Les faux information, Léa Surugue les connaît bien et les fight au quotidien. Cette journaliste à l’Inserm coordonne notamment Canal Détox, une minisérie vidéo dont l’objectif est de démystifier les idées reçues en matière de santé, avec l’aide de scientifiques travaillant réellement sur les thématiques en query. L’enjeu est de taille, tant les conséquences peuvent parfois être dramatiques. L’un des sujets les plus vus de la chaîne de l’Inserm concerne le jeûne pour « guérir » le most cancers. « Dans le domaine de la santé, le problème, ce sont les témoignages des gens qui disent : “Sur moi, ça a marché.” Il existe des études scientifiques sur le jeûne, mais rien de bien mené. Quoi qu’il en soit, dans la majorité des cas, le jeûne ne sert à rien et peut même être dangereux, la dénutrition pouvant affaiblir l’organisme », conclut-elle. Des propos que ne saurait contredire Mathieu Molimard, chef du service de pharmacologie médicale au CHU de Bordeaux, l’un des premiers, dès 2020, à alerter sur les risks de l’hydroxychloroquine. « Les fausses informations naissent en quelques secondes, mais on a besoin de plusieurs mois, voire d’années, pour les rectifier. » Du Covid et de sa propre expérience, Mathieu Molimard retient quatre étapes nécessaires pour lutter efficacement contre la désinformation : apprendre à la détecter, éduquer dès l’école, former les médecins et sanctionner les désinformateurs. « La désinformation est un poison pour la démocratie. Impunie, elle prolifère et instille le doute et la suspicion à l’égard de la recherche, de la science et de l’enseignement. »

«

Trouver sa voix

Du coup de gueule au murmure, « la voix dit de vous votre personnalité, y compris dans la drive de son silence », résume Jean Abitbol, phoniatre, chirurgien laser et cervico-facial, oto-rhino-laryngologiste et auteur des Voix de notre vie (Grasset, 2023). « Le timbre, le rythme, la musicalité sont autant de portes ouvertes ou fermées aux autres. » À tel level que certains sufferers de Stéphanie Perrière, orthophoniste spécialisée en rééducation vocale à Nice et coautrice d’Enseignants, prenez soin de votre voix ! (De Boeck, 2021), viennent la voir simplement pour « avoir davantage de cohérence par rapport à leur identité vocale, comme certains sufferers transgenres. D’autres, atteints de la maladie de Parkinson ou paralysés des cordes vocales à la suite d’un most cancers de la thyroïde par exemple, perdent cette musicalité et se retrouvent dénarcissisés, dans une difficulté totale à moduler leur voix, à faire passer un message ». Outil premier de communication, la voix aurait tendance à devenir plus grave avec l’âge, à perdre en jeunesse, tandis qu’on l’utilise moins. Jean Abitbol de réagir : « Nous sommes tous des athlètes de la voix ! Il faut la stimuler tout au lengthy de la vie, sinon elle s’atrophie, comme un biceps. » Lire à voix haute ou prendre des cours de chant sont autant de façon de préserver « cette œuvre d’artwork ».« Les voix ont changé à travers les époques, les modes de vie, les nécessités socioculturelles. Chacun d’entre nous a une voix distinctive, irreproductible », conclut le phoniatre.

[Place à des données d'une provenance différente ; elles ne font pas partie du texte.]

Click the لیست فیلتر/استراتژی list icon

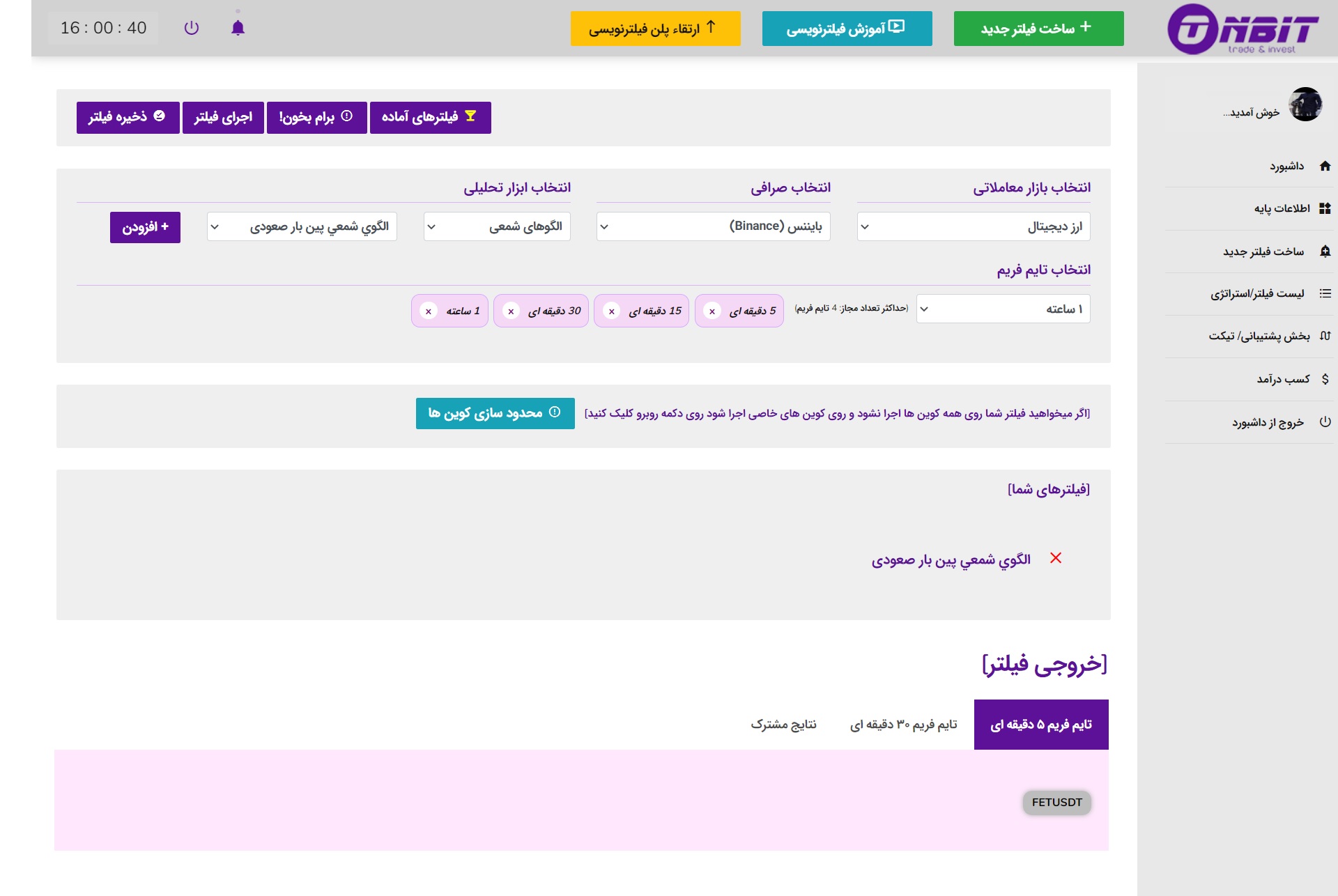(1325, 293)
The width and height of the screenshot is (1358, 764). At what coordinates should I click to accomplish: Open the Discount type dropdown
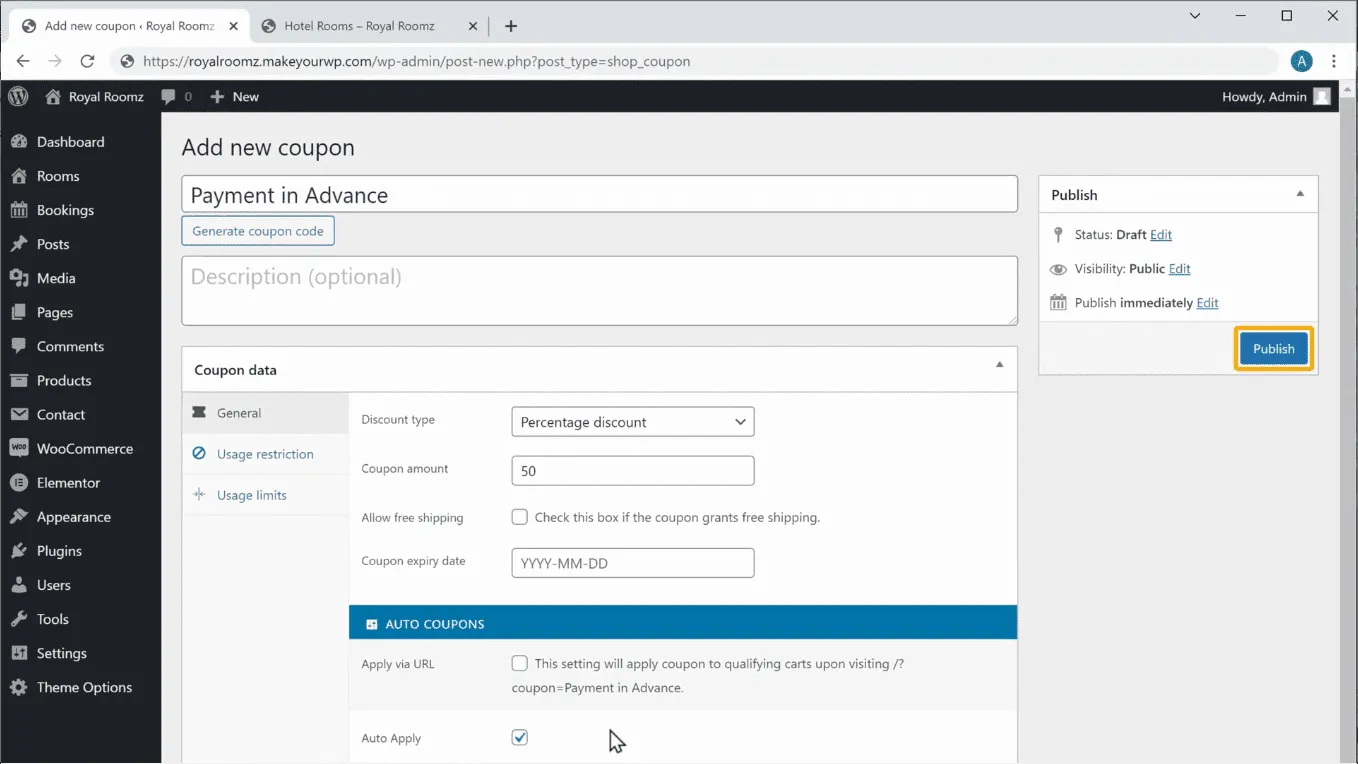tap(632, 422)
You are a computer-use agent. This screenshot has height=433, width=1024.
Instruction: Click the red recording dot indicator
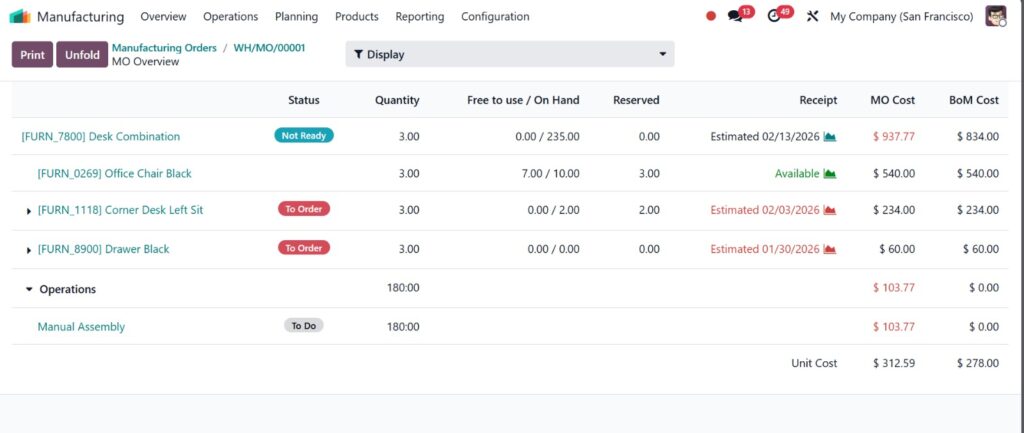pos(711,16)
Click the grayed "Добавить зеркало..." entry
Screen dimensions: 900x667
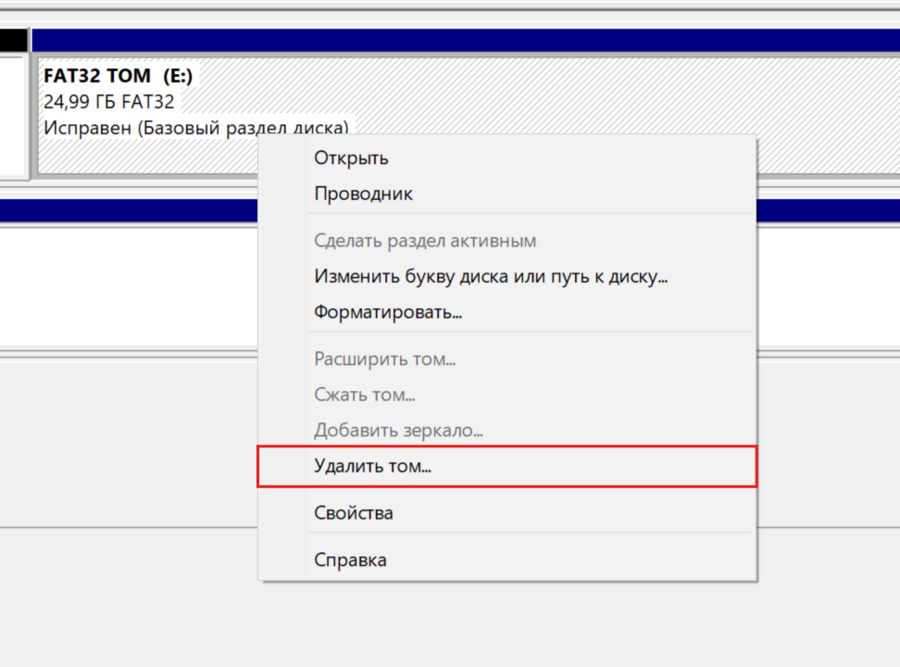pyautogui.click(x=398, y=431)
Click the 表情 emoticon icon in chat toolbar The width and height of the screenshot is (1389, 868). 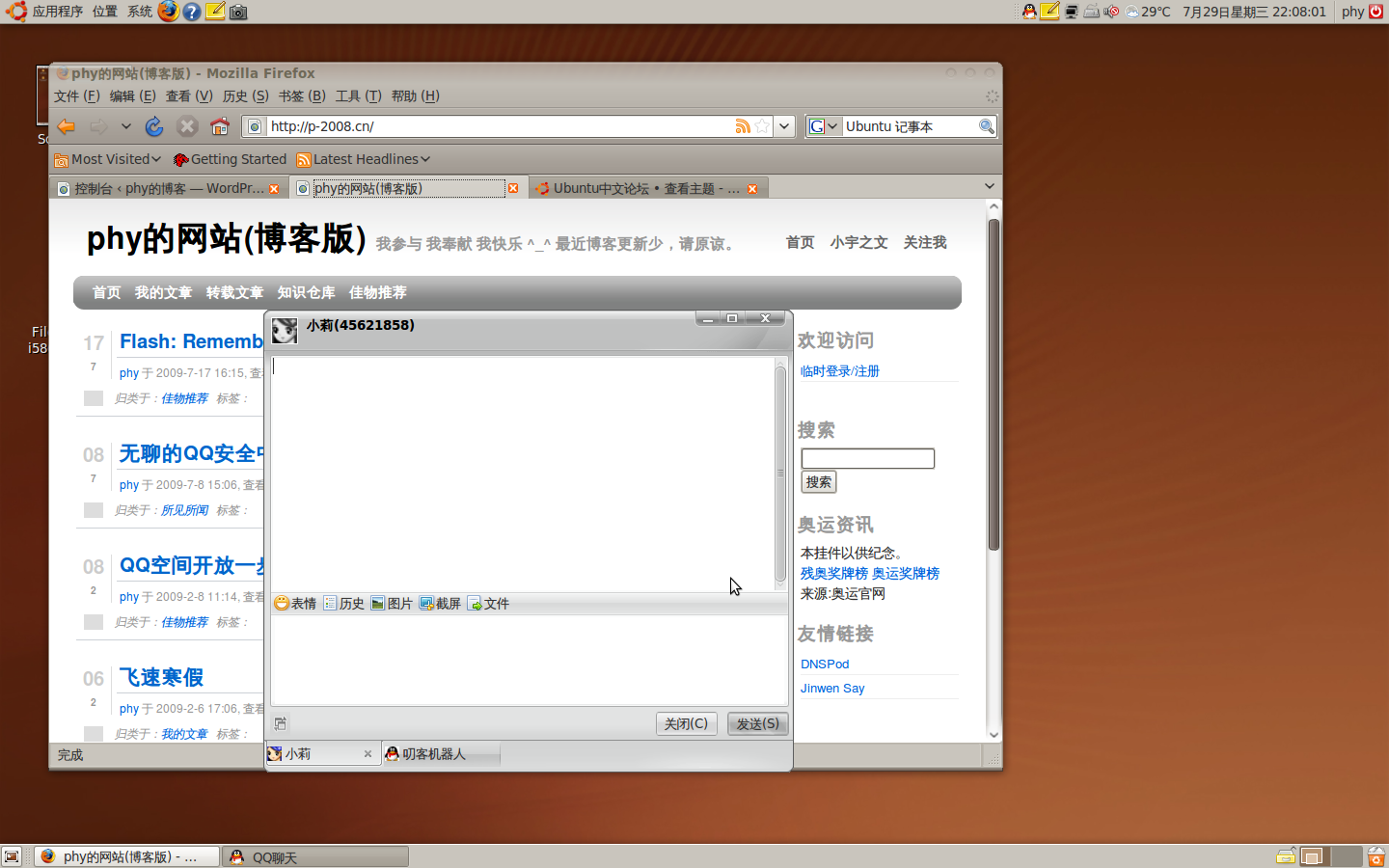[283, 604]
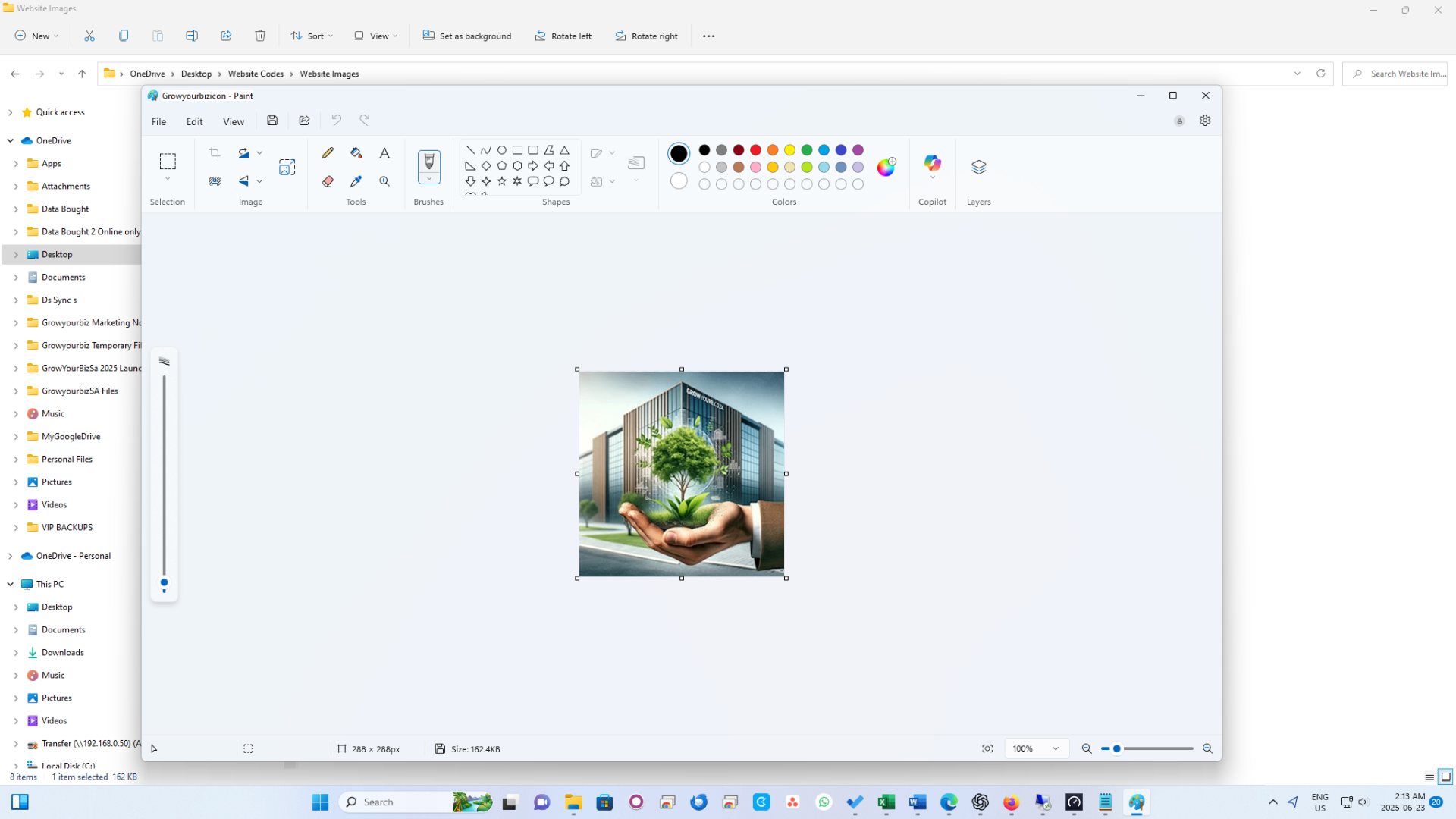
Task: Expand the Selection tool options arrow
Action: (x=168, y=180)
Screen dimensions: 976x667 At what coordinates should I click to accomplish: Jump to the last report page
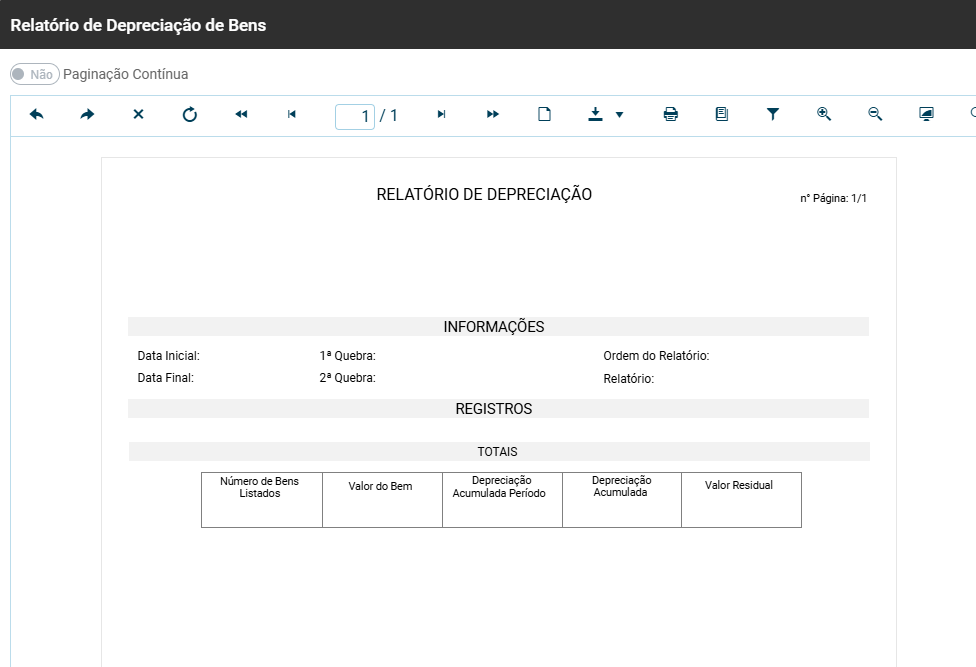493,115
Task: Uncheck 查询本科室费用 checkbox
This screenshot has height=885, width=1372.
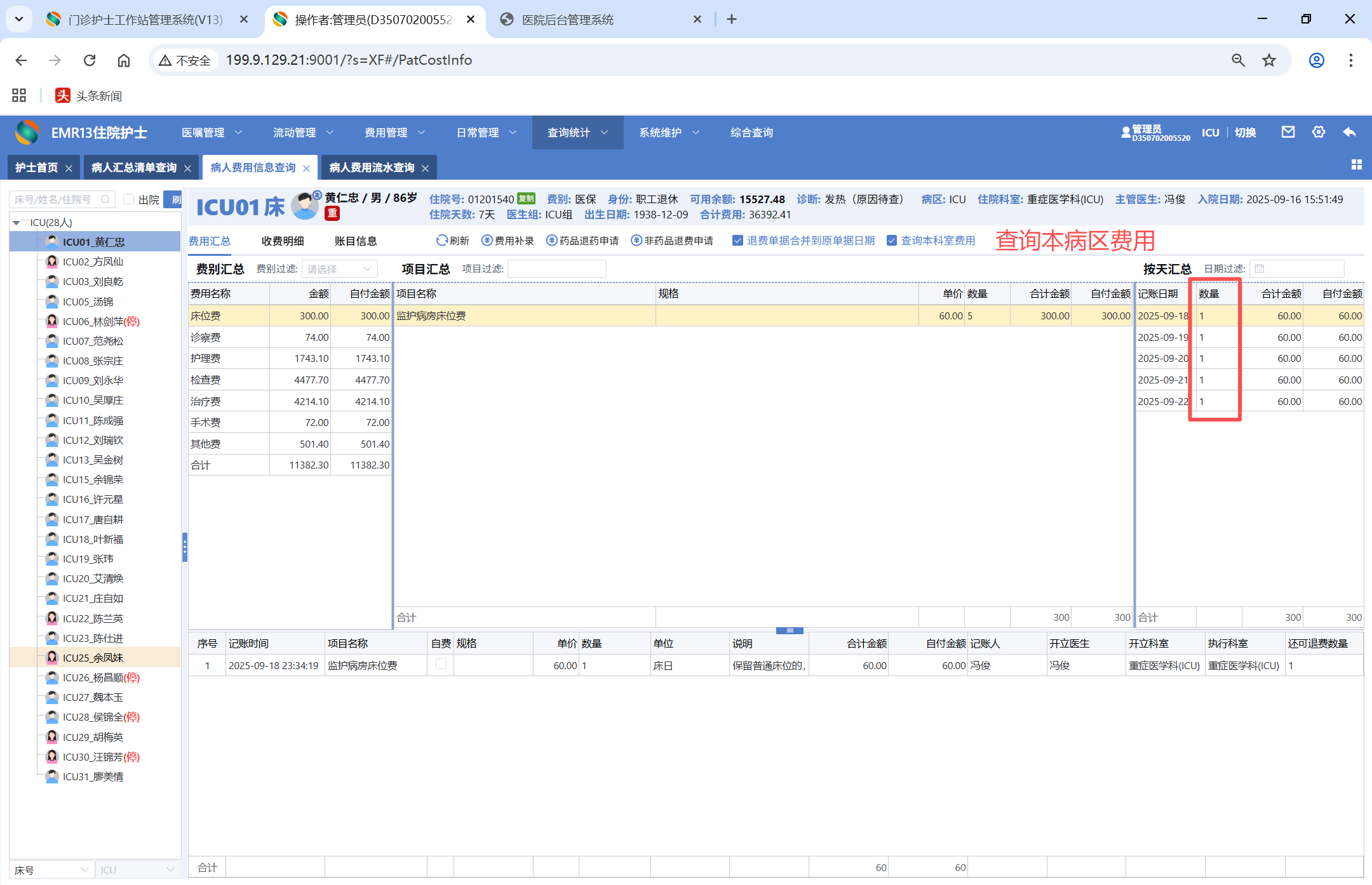Action: coord(892,241)
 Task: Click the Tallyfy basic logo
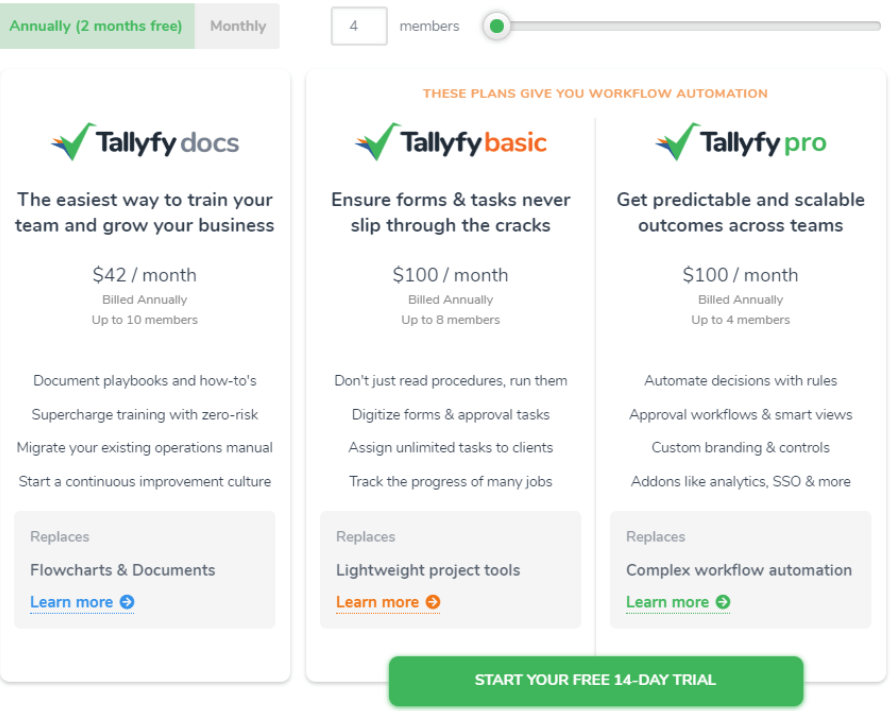pyautogui.click(x=451, y=142)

« Le théâtre, c’est une célébration de l’humain, c’est l’intelligence du ventre, de l’émotion. Jouer, ce n’est pas agir, c’est réagir. »Muriel Mayette-Holtz, comédienne, metteuse en scène et directrice du Théâtre nationwide de Nice

« Apprendre un texte, c’est apprendre un chemin. Je l’ai fait dix fois, vingt fois en répétition. À terme, je n’ai même plus à y penser, sans tout à fait l’avoir appris par cœur. »Félicien Juttner, acteur (ancien pensionnaire de la Comédie-Française), auteur et metteur en scène

À deux pas de marcher

Le fonds Clinatec est à deux pas de réaliser le rêve du Pr Benabid, son fondateur : celui de faire (re)marcher des sufferers para- ou tétraplégiques. Depuis dix ans, le pari de ce centre de recherche biomédicale hors du commun est de trouver des options thérapeutiques à des handicaps et maladies neurodégénératives non pas en élaborant des molécules chimiques, mais en se tournant vers les nouvelles applied sciences et la physique. Dernier exemple en date : les chercheurs ont développé, après plusieurs itérations, un implant cérébral qui recueille en temps réel les ondes cérébrales actives lors de la pensée d’un geste. Décodés au moyen de l’IA dans l’équivalent d’un ordinateur moveable, ces signaux sont ensuite envoyés, sans fil, vers un implant spinal situé sous la moelle épinière. En mai 2023, un affected person paraplégique a ainsi pu remarcher avec cette technologie qui prend peu de place. Une première mondiale dont Laurent Hérault, directeur du fonds Clinatec, est fier. « On a réussi à recréer, là où il y avait une coupure entre la pensée et le geste, un pont numérique sans fil pour faire remarcher un affected person naturellement, sans qu’il y pense vraiment. » Le fonds travaille également sur d’autres options thérapeutiques pour d’autres pathologies, comme le diabète ou la maladie d’Alzheimer. L’espoir de Laurent Hérault ? « Qu’au XXIe siècle on utilise la physique et les nouvelles applied sciences pour détecter, prévenir et traiter les pathologies, sans avoir nécessairement recours aux médicaments, surtout quand ceux-ci n’existent pas. »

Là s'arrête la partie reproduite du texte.